One thing I notice about linguists:  they can be passionate about their field, every bit as passionate as I am about writing.  I say this not only through meeting David, whom I met again and had a chat with later on at the con.  I have another friend who has a Masters Degree in linguistics, and there’s nothing she enjoys more than diving into linguistics research.

To each his (or her) own.  I find linguistics, even the very simple and basic variety presented in this book, to be as difficult as physics (for me personally very difficult indeed).  One might think it strange, as language is the tool with which I sculpt my stories, memoirs, essays, novels, and so on.  But then again, not all artists are familiar with the chemical composition of the colors they work with; not all guitarists can construct a guitar from scratch; not all drivers can repair their cars.  It is not necessary to have a knowledge of linguistics to be a writer.

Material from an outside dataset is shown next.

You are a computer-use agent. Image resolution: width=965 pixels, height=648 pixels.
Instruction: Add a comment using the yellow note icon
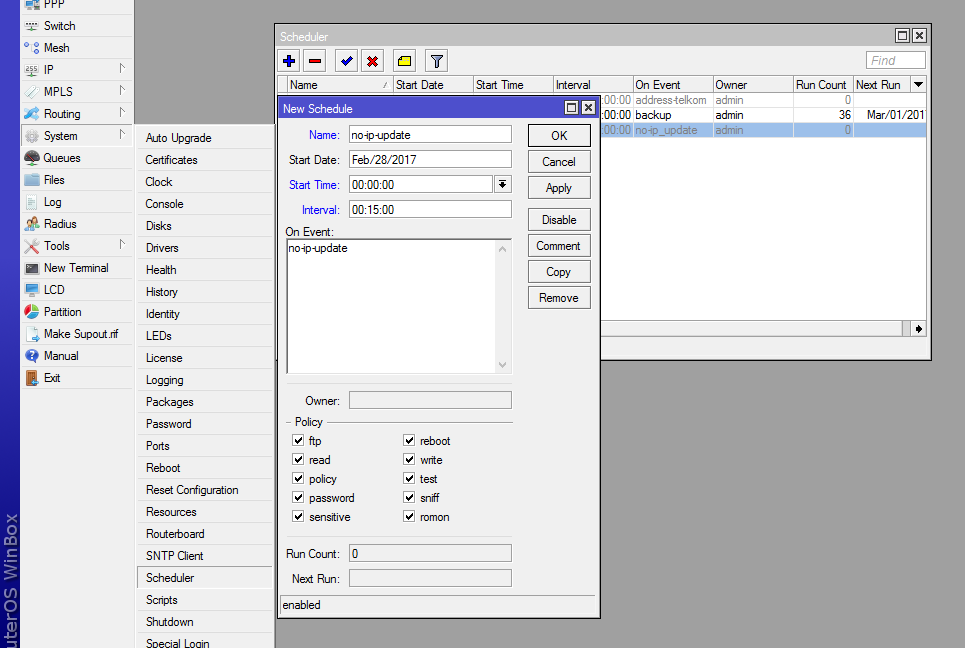[404, 60]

Be that as it may, in this book the writer attempts to introduce a few concepts in language.  For an outline he uses the acronym IDIOM.  Language is ingrown, disheveled, intricate, oral, and mixed.  Each section of the book explains one of these concepts, and the author uses various languages, both obscure and well-known, to reinforce his ideas.  Language is ingrown when it does not receive much input from outside, and so mainly is passed on from one generation to another; it develops idiosyncrasies and complex grammar as a result; the writer uses Pashto, spoken in Pakistan and Afghanistan, and other obscure languages, as examples.  Language is disheveled when it becomes unimaginably complicated; he uses the Navajo tongue, which has more exceptions than rules, as an example.  Language can be intricate even though the grammar at first glance appears to be simple; the writer uses languages from West Africa, Southeast Asia, and Black English from the United States to illustrate this.  In explaining that languages are primarily oral, the writer points out that of the several thousand languages in the world, only a few hundred possess written form.  Writing is, in fact, only an approximate form of the basic spoken language.  In the last section, about how languages mix, the primary examples are the various languages of Sri Lanka.  I have to confess that I got lost in a few of the explanations here.  Perhaps it was my state of mind at the time; a lot is going on in my life.  But for me, the explanations are not easy to follow.

Overall, I found the book interesting but not easy reading.  Well, that’s okay.  Not all books need to be bubble gum or junk food.  But it wasn’t exactly what I was looking for when I picked it up.  I wanted a general overview of the field of linguistics, and that’s not what this book is.  This book is a popularization of some of the basic concepts, presented in simple, light, witty prose.  If you are interested in getting a little background concerning the languages the world’s peoples speak and write, it’s a worthwhile read.